▶ Exercise brief:
Reproduce the lines below word for word, leaving out the pictures.

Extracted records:
_ _ _
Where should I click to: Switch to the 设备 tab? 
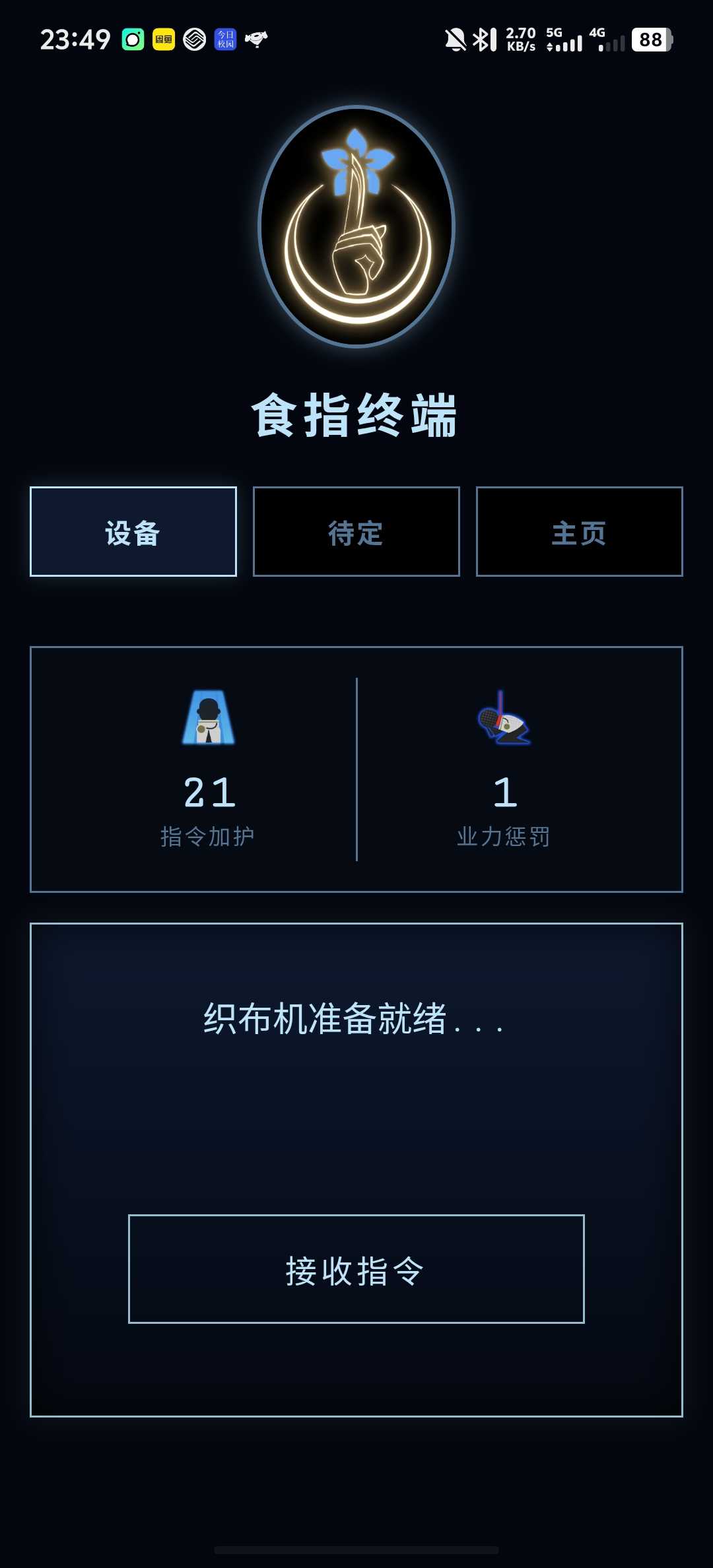(x=133, y=532)
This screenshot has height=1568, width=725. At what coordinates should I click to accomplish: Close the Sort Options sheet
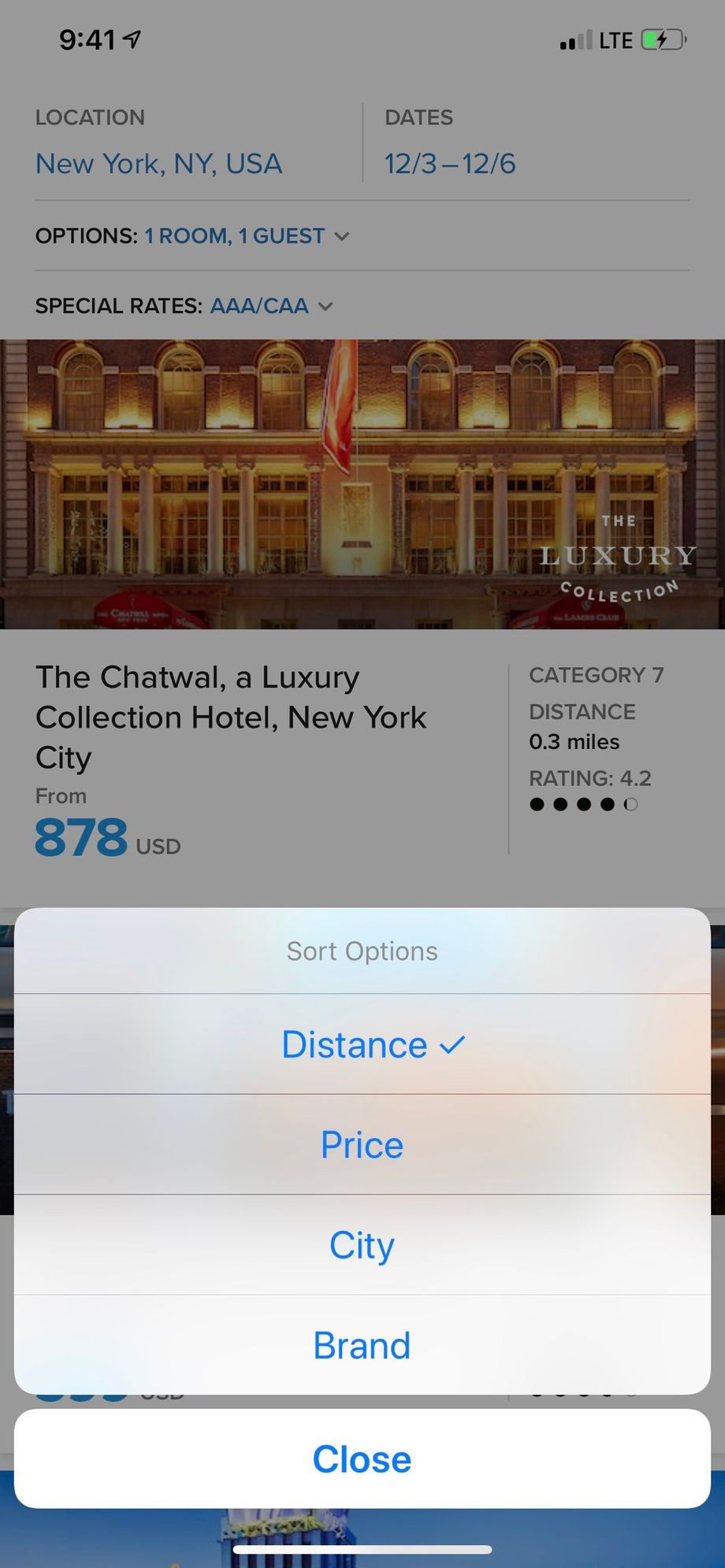(362, 1459)
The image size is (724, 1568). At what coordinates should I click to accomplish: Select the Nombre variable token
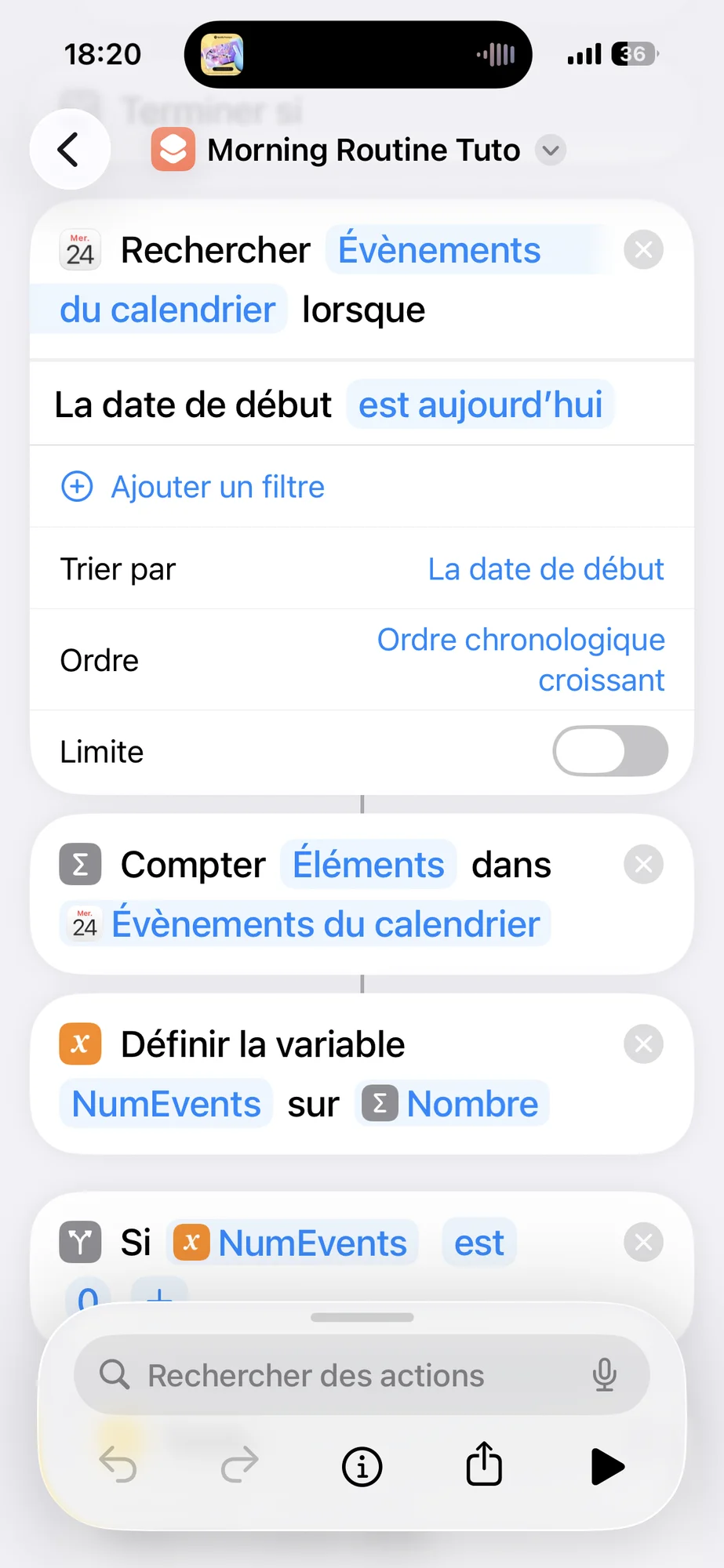click(x=452, y=1104)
_ _ _
▶ Solution to this task:
Where should I click to: Switch to the 设备 tab? 
(x=133, y=532)
This screenshot has height=1568, width=725. At what coordinates should I click to accomplish: Close the Sort Options sheet
(362, 1459)
The image size is (724, 1568). At what coordinates should I click to accomplish: Select the Nombre variable token
click(x=452, y=1104)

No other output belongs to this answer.